Segment Start: Material provided
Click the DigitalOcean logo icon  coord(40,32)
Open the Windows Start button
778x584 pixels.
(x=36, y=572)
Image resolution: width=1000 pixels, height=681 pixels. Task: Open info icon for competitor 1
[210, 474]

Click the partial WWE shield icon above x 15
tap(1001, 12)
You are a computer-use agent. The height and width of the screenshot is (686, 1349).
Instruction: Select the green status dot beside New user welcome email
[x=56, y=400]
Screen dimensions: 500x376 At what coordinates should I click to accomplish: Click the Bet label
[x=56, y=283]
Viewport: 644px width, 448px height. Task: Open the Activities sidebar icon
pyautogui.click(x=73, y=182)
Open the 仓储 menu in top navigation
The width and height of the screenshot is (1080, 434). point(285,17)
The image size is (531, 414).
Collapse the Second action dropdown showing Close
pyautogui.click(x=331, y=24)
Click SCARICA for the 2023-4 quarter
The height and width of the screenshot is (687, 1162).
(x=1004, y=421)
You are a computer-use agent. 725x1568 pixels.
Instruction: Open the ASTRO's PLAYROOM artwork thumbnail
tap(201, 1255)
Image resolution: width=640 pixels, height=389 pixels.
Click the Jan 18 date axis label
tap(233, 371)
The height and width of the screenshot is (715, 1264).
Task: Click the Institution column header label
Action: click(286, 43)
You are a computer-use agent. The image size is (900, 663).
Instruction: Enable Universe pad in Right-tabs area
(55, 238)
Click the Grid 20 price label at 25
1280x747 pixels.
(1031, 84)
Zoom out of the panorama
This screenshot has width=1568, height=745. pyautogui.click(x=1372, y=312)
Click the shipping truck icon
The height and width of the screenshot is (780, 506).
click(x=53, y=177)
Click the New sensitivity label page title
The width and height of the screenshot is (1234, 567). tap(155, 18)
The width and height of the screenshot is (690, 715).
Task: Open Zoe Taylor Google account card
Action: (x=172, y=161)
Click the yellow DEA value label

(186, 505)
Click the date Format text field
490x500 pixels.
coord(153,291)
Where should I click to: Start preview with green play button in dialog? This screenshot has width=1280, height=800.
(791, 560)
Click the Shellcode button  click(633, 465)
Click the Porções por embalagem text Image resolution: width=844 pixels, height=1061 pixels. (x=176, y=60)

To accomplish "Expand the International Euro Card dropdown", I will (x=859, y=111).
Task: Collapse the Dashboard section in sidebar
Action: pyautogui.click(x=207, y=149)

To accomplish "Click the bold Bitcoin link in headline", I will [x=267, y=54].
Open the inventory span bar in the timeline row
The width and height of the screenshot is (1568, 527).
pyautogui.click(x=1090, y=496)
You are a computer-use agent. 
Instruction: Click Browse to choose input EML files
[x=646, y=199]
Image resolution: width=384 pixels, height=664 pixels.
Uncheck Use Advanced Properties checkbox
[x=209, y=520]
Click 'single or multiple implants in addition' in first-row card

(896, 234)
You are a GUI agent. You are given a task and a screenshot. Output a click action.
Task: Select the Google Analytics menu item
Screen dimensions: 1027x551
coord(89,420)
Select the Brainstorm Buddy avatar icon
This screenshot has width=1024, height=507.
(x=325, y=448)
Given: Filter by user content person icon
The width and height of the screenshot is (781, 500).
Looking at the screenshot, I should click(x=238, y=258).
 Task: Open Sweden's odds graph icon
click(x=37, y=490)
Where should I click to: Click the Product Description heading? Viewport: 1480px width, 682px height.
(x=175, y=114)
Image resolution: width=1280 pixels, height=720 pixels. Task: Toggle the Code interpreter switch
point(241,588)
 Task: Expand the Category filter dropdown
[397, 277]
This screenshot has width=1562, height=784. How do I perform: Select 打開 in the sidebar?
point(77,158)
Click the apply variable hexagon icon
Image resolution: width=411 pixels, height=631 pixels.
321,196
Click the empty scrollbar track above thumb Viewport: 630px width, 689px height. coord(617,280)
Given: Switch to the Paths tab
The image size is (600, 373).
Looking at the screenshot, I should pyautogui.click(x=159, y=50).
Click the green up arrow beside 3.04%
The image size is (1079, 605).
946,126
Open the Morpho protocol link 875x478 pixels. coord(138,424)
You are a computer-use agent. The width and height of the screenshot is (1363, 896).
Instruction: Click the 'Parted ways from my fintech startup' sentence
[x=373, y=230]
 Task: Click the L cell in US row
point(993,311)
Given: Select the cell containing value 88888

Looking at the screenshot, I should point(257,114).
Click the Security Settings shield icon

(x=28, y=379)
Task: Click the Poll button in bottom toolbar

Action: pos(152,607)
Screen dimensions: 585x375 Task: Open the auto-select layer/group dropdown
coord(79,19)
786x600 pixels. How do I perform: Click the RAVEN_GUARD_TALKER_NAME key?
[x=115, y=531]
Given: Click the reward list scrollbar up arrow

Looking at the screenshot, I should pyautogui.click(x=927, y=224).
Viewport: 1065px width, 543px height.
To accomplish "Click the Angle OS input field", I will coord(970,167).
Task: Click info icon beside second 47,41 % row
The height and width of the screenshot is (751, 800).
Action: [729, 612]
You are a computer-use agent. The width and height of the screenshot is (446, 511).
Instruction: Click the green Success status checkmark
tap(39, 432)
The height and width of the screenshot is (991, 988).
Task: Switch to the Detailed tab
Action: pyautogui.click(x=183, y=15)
Segment End: Material provided
* **Your goal**: Of the lines above, count those containing the word "computer", and give the number by itself.

* **Response**: 6